John paused. If you're keen? Was that some sort of trap? He wasn't prepared to state an opinion on anything else to do with this case unless he'd seen it for himself. He picked up a pile of 8x10 photographs of the boy Derek's injuries, comparing them with their description in the report.

"My guess is," he said finally, "The killer, or killers… ah." He rubbed his hand over his chin. "They inserted something into him, lost it, and did some… makeshift surgery to get it out again."

"Why bother with that?"

John shrugged. He wasn't fond of this subject, and wished Stern and Sherlock would get into a squabble about it with one another so they could leave him to think about something else. "Worried that whatever they used could be linked to him?" he guessed. "Whatever it was, it likely had fingerprints on it. Jesus, the poor kid. Judging from the rate of decomposition—and no indication the body was frozen or mummified—he would have been alive for months after he was kidnapped."

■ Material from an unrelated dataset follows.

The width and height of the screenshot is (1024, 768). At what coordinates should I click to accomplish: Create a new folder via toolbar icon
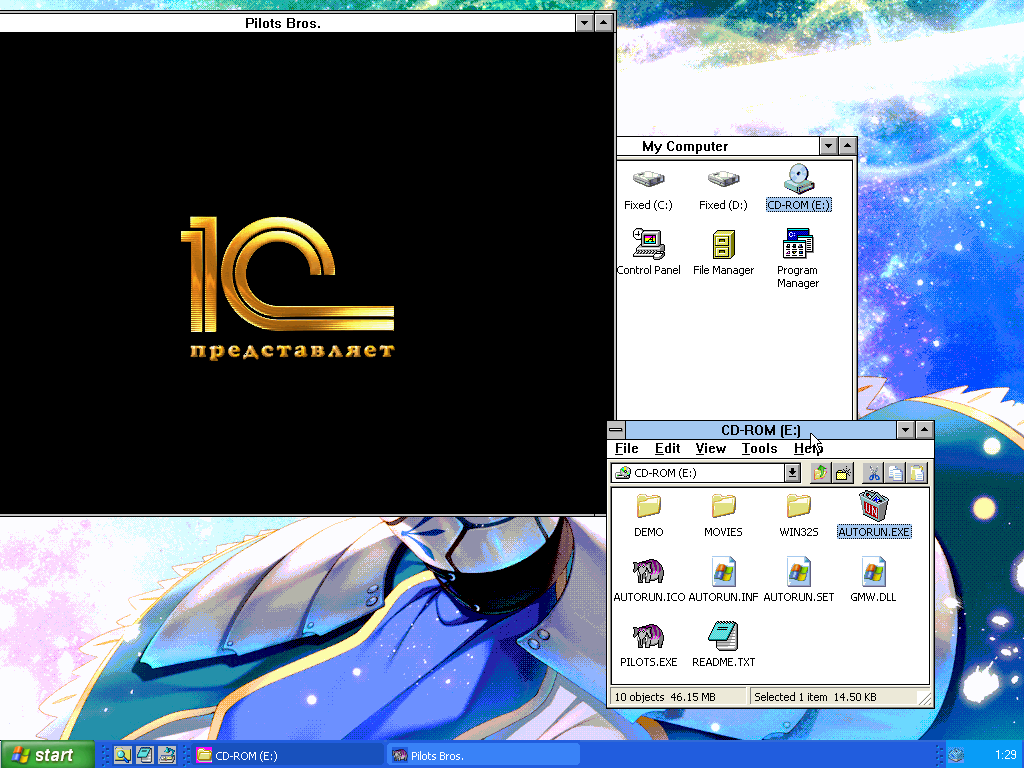click(x=844, y=473)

"Encouraging," Sherlock said. He was still reading the report.

John blinked. "Sorry, what exactly is encouraging about the kidnapping and torture of a kid?"

"He'd been missing for five months and his is the only body that's been found. He died as a result of blood loss after repeated sexually-motivated torture, which indicates the perpetrator more than likely did not intend to kill him in the first place. Therefore, we can assume the other boys are being kept alive somewhere."

"Alive and tortured."

Sherlock sneered.

"What?"

"Sexual assault as 'a fate worse than death'," he said. "How very Victorian of you, John."

John, unable to stand still any longer, went to the window, looking out at nothing in particular for a few seconds. "Okay," he said, when he was finally able to look at Sherlock again without the overwhelming urge to strangle him. "Okay. What I want to know is, all that…" He waved one hand vaguely at the report. "Is it going to actually help catch this guy? Or guys? If multiple boys are being held captive somewhere, I'm assuming more than one person has to be involved."

"Of course," Sherlock said. "This is all building a picture, John. We know these killers."

"Do we?"

"You just said it yourself. There are at least two people involved. Statistically, they are men, and over the age of thirty. They have access to a remote place to keep several young men alive and they have the proclivities to sexually torture them. This is an escalated crime, so they're almost certainly in the system for various other more minor abuses against children. If they really did retrieve an instrument from Derek Metcalfe's body because they were afraid of a link to themselves, they are educated and possess some modicum of common sense. And they have access to Mandrax. Couldn't be easier."

Something in Sherlock's tone made John glance sharply at him. But Sherlock was not paying him any attention at all. He was looking at Brian Stern. John couldn't be sure, but he thought it was a look of disappointment.